> [Work instruction]:
Beginning with the line that contains "Task: Select Stornovat objednávku option" in the material below, print each line exactly until the line that contains "Task: Click the さとうひとみ" has been printed, then stop.

[Start of Attachment]

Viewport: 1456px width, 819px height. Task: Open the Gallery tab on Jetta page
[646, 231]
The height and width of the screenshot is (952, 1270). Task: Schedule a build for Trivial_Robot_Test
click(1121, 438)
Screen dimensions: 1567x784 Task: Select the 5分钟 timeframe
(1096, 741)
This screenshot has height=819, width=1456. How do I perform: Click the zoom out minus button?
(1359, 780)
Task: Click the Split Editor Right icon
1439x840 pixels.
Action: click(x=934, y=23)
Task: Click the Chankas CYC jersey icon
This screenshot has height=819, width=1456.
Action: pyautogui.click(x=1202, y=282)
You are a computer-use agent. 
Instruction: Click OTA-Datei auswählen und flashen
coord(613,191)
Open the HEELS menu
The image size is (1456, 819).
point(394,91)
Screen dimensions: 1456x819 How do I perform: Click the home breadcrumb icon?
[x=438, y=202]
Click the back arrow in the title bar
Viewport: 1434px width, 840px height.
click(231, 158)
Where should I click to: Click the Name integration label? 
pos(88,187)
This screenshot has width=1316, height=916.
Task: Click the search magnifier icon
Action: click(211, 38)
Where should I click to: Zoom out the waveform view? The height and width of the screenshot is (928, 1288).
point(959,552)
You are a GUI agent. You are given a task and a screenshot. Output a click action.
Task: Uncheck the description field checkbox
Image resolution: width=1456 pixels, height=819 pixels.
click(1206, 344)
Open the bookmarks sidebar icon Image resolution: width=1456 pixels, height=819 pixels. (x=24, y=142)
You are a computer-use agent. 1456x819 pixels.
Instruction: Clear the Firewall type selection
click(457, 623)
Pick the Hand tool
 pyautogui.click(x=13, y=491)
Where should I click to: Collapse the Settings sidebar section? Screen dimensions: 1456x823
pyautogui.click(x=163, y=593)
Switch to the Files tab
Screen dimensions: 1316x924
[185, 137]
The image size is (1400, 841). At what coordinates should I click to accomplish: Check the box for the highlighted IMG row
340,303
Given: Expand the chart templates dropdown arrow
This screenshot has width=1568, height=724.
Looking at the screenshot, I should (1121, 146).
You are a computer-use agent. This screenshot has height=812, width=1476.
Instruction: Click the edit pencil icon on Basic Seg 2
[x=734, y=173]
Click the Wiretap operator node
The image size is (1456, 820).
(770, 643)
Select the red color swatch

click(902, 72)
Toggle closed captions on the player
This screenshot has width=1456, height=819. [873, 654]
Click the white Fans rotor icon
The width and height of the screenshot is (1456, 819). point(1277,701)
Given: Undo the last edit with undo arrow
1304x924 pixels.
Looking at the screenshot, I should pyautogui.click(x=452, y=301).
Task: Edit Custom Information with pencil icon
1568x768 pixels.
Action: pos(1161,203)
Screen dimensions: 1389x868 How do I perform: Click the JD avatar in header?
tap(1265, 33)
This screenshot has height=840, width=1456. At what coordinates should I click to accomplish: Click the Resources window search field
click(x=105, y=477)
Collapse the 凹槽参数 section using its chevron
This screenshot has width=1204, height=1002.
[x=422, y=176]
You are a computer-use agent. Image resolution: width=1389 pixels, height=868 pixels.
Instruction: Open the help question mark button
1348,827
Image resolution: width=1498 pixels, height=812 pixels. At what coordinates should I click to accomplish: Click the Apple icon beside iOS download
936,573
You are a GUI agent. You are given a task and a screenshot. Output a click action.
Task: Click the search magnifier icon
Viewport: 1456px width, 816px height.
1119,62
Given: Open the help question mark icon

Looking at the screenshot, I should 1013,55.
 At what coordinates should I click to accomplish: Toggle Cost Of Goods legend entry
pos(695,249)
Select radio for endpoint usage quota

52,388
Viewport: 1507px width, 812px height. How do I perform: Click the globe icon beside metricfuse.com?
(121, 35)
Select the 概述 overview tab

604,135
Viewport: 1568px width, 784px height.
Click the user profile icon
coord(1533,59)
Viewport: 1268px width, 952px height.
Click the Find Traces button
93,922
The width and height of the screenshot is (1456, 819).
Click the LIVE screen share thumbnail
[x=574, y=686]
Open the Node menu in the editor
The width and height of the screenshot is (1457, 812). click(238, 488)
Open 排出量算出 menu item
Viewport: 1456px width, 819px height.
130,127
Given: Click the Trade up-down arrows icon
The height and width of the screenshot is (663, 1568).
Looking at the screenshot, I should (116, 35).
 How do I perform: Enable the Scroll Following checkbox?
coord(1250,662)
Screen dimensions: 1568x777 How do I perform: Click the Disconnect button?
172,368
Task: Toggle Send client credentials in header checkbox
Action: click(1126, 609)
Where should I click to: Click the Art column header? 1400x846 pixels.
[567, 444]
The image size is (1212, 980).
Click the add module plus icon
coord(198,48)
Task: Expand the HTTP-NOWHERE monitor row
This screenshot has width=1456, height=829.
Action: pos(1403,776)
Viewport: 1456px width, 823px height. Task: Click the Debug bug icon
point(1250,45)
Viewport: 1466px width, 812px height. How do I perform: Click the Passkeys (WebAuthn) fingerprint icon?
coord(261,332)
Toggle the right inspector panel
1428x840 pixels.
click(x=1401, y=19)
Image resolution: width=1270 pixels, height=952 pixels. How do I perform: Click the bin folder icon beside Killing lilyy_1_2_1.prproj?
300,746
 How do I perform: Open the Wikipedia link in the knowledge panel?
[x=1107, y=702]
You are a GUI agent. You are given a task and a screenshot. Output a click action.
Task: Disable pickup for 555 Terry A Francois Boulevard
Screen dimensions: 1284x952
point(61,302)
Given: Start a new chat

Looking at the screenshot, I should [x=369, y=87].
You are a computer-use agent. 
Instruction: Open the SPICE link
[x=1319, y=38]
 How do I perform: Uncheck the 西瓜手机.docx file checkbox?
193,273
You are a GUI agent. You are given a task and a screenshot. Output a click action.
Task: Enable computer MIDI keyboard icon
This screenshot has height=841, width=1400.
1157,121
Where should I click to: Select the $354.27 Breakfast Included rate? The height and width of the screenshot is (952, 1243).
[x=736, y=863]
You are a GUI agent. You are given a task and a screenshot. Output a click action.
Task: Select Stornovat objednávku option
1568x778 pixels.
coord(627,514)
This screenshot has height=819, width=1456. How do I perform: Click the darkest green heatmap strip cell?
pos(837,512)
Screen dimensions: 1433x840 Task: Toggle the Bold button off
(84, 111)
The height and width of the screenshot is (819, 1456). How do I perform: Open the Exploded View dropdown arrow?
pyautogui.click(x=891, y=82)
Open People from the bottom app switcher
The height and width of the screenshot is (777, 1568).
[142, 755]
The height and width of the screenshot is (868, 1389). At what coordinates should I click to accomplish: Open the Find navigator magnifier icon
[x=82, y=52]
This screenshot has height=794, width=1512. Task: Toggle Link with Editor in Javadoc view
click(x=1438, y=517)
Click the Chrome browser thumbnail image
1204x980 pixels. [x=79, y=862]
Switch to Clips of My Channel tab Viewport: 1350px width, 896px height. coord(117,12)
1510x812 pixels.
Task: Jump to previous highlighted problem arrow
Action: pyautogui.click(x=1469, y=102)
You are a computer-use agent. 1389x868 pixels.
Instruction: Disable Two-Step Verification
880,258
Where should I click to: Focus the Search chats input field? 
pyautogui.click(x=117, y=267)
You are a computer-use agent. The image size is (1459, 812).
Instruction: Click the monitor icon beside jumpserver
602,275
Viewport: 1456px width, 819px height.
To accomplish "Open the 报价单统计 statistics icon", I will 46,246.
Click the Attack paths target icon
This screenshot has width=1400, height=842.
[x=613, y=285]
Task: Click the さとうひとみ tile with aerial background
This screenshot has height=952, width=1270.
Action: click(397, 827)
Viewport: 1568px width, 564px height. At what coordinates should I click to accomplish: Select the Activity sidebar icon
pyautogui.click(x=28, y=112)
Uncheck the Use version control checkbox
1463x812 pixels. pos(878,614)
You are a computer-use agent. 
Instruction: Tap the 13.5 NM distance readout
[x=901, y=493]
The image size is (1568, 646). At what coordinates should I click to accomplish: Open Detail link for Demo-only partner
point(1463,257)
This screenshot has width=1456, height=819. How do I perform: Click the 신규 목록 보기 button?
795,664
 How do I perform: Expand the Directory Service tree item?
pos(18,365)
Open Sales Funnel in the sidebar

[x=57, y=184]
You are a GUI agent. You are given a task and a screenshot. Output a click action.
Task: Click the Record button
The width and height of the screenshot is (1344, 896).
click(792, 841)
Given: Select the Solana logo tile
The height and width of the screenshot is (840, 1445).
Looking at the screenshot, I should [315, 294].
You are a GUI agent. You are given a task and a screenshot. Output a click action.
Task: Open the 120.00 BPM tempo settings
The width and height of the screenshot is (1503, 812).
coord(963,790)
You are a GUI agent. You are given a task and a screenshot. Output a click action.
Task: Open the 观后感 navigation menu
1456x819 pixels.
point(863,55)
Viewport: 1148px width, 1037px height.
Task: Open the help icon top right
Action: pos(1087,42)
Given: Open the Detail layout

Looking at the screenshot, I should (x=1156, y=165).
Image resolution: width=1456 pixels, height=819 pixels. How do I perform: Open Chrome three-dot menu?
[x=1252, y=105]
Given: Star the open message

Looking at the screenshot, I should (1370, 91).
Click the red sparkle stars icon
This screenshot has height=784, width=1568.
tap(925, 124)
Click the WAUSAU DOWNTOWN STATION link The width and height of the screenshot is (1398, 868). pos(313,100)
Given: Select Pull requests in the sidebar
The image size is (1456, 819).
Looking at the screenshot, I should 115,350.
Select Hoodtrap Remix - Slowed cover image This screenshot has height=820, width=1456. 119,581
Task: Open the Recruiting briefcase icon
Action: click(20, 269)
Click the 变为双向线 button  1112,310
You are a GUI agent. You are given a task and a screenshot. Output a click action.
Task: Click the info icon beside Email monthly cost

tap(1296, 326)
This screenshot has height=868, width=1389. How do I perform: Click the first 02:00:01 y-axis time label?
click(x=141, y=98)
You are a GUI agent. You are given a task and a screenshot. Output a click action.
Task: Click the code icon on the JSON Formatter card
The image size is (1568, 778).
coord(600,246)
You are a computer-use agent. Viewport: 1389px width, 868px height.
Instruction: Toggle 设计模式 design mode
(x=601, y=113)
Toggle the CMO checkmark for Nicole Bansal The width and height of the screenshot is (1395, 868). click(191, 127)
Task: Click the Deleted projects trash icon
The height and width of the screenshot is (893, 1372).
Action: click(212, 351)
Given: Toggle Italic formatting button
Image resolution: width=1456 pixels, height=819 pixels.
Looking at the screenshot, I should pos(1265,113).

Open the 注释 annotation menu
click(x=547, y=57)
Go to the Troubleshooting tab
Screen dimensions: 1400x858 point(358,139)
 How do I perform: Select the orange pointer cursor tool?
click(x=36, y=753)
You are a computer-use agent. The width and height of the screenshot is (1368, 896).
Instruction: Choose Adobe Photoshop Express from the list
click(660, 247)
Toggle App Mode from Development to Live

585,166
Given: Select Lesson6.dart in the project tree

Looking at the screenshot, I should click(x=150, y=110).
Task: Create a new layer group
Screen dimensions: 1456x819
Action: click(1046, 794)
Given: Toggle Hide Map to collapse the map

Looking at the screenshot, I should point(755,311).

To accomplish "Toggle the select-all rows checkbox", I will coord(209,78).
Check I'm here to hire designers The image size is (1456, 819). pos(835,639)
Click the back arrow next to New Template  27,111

[End of Attachment]

> [Problem solution]:
Task: Select Stornovat objednávku option
1568x778 pixels.
coord(627,514)
This screenshot has height=819, width=1456. How do I perform: Click the darkest green heatmap strip cell?
pos(837,512)
Screen dimensions: 1433x840 Task: Toggle the Bold button off
(84, 111)
The height and width of the screenshot is (819, 1456). How do I perform: Open the Exploded View dropdown arrow?
pyautogui.click(x=891, y=82)
Open People from the bottom app switcher
The height and width of the screenshot is (777, 1568).
[142, 755]
The height and width of the screenshot is (868, 1389). At what coordinates should I click to accomplish: Open the Find navigator magnifier icon
[x=82, y=52]
This screenshot has height=794, width=1512. Task: Toggle Link with Editor in Javadoc view
click(x=1438, y=517)
Click the Chrome browser thumbnail image
1204x980 pixels. [x=79, y=862]
Switch to Clips of My Channel tab Viewport: 1350px width, 896px height. coord(117,12)
1510x812 pixels.
Task: Jump to previous highlighted problem arrow
Action: pyautogui.click(x=1469, y=102)
You are a computer-use agent. 1389x868 pixels.
Instruction: Disable Two-Step Verification
880,258
Where should I click to: Focus the Search chats input field? 
pyautogui.click(x=117, y=267)
You are a computer-use agent. The image size is (1459, 812).
Instruction: Click the monitor icon beside jumpserver
602,275
Viewport: 1456px width, 819px height.
To accomplish "Open the 报价单统计 statistics icon", I will 46,246.
Click the Attack paths target icon
This screenshot has width=1400, height=842.
[x=613, y=285]
Task: Click the さとうひとみ tile with aerial background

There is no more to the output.